Ähnlich verhält es sich bei der IV, wo die generationenübergreifende Solidarität in Form der Absicherung gemeinsamer Lebensrisiken besteht. Auch sie finanziert sich durch Beiträge der Erwerbstätigen wie auch Nichterwerbstätigen, mit denen etwa Massnahmen zur beruflichen Wiedereingliederung oder die IV-Renten von Betroffenen finanziert werden.
Auch bei der Krankenversicherung existieren starke solidarische Elemente: Leistungsbeziehende Personen verursachen höhere Kosten, zahlen aber gleich hohe Prämien wie Personen, die keine Leistungen in Anspruch nehmen. Diese vertikale und horizontale Umverteilung wird über Ausgleichsmechanismen und Prämienverbilligungen unterstützt.
Das BVG basiert primär auf individueller Kapitalbildung. Dennoch bestehen solidarische Elemente, etwa in der kollektiven Risikoabsicherung oder bei Umverteilungswirkungen über den Umwandlungssatz. Jüngere Generationen tragen zunehmend die Last sinkender Renditen und steigender Lebenserwartung älterer Jahrgänge, was zu einer nicht gewünschten und vor allem nicht gesetzlich vorgesehenen Umverteilung führt.
Formen der Solidarität im Generationenvergleich
Diese klassische Form der vertikalen Solidarität zeigt sich vor allem im Umlageverfahren der AHV. Die sogenannte aktive Generation trägt die aktuelle Finanzierungslast und erhält im Gegenzug eine künftige Leistungszusage, deren Realisierung aber zunehmend mit Unsicherheiten behaftet ist. Als Beispiele für die horizontale Solidarität gelten der Risikoausgleich in der Krankenversicherung oder kollektive Vorsorgeelemente im BVG. Diese Form ergänzt die vertikale Solidarität, wirkt aber hauptsächlich innerhalb derselben Altersgruppe.
Die meisten Formen der Solidarität sind gesetzlich geregelt. Ergänzend existieren freiwillige Unterstützungsstrukturen wie familiäre Pflege oder private Vorsorge. Diese tragen zwar in gewisser Weise zu einer Gesamtstabilität bei, sind jedoch nicht systematisch abgesichert.
Herausforderungen und Spannungsfelder
Die steigende Lebenserwartung bei sinkender Geburtenrate verschärft die finanzielle Schieflage der AHV. Der Ausgleich zwischen den Generationen gerät zunehmend in ein Ungleichgewicht. Zudem treffen die steigenden Sozialausgaben auf eine schmalere Finanzierungsbasis. Das führt unweigerlich zu Fragen, wie diese Lastenverteilung zwischen heutigen und künftigen Generationen gerecht ausgestaltet werden kann.
In der direkten Demokratie treffen unterschiedliche Generationeninteressen unmittelbar aufeinander.

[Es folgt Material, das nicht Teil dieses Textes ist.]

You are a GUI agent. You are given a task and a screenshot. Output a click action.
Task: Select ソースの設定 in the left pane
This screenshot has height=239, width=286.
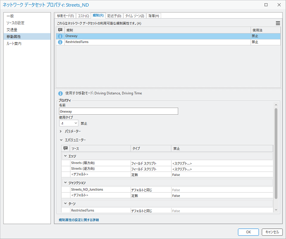(15, 23)
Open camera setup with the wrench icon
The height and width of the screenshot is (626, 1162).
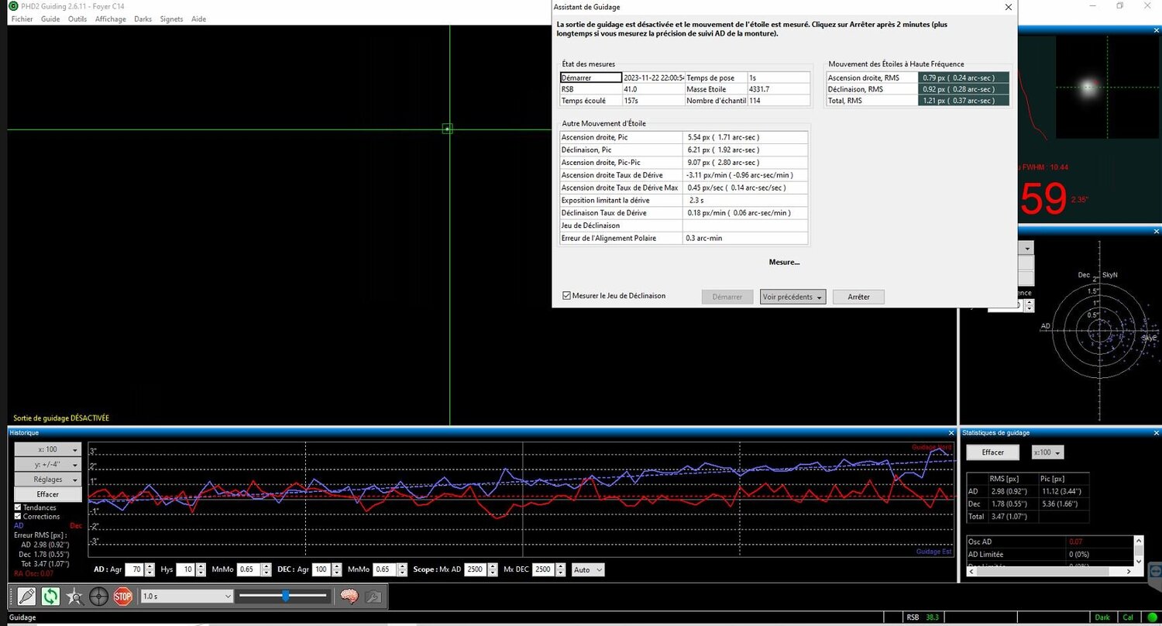pos(373,596)
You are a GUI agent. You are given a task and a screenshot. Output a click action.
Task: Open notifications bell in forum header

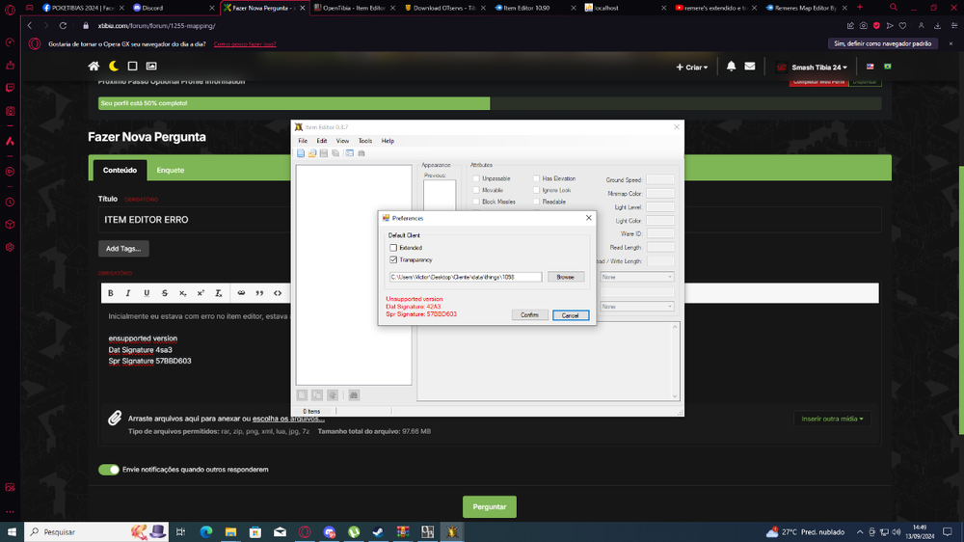tap(731, 67)
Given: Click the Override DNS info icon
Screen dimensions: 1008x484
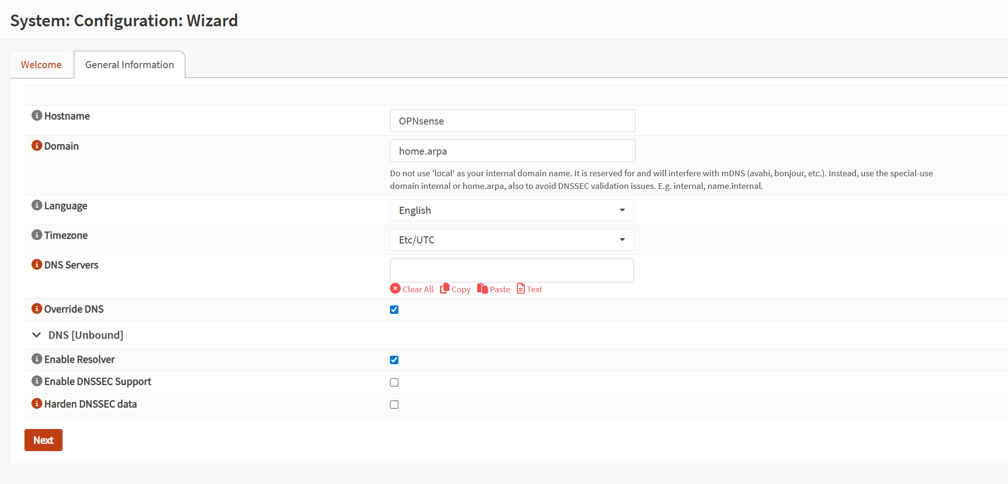Looking at the screenshot, I should 37,309.
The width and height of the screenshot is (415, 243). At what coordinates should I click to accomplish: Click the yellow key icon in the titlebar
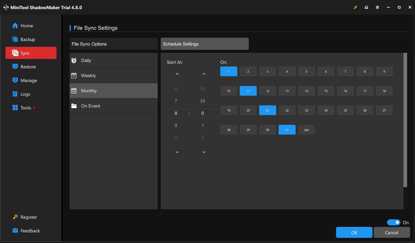pos(355,7)
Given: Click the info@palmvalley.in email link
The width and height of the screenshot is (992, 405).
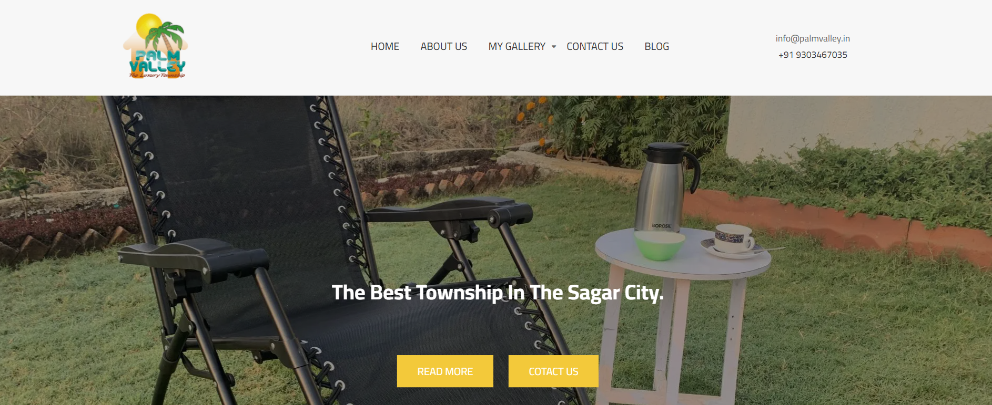Looking at the screenshot, I should (x=813, y=38).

Das jüngste Musterbeispiel dazu sind die zahlreichen Diskussionen vor der Abstimmung zur 13. AHV-Altersrente und aktuell die unterschiedlichen Auffassungen, wie diese finanziert werden sollte. Reformen müssen deshalb politisch gut abgestützt und gesellschaftlich breit legitimiert sein.
Wohin des Weges?
Liegt der Schlüssel darin, einen fairen Ausgleich durch flexiblere Rentenmodelle oder automatisierte Anpassungsmechanismen zu erzielen? Oder muss der Hebel bei Beitragserhöhungen und weiteren Anpassungen des Pensionsalters angesetzt werden? Spielt plötzlich der einstige Gedanke, das effektive Renteneintrittsalter an die statistische Lebenserwartung zu koppeln, wieder eine Rolle innerhalb der Diskussionen? Oder ist ein vollständiges Neu- und Umdenken der aktuellen Systematik ein Lösungsansatz?
Die Sozialversicherungen der Schweiz beruhen auf einem tragfähigen Solidaritätsprinzip, das besonders im Verhältnis zwischen den Generationen zum Ausdruck kommt. Angesichts demografischer und ökonomischer Herausforderungen bedarf es jedoch gezielter Reformen, um dieses Prinzip langfristig aufrechtzuerhalten. Die Zukunft der Generationensolidarität hängt entscheidend davon ab, wie tragfähig, gerecht und transparent das System ausgestaltet wird – und ob es gelingt, das Vertrauen aller Generationen darin zu erhalten.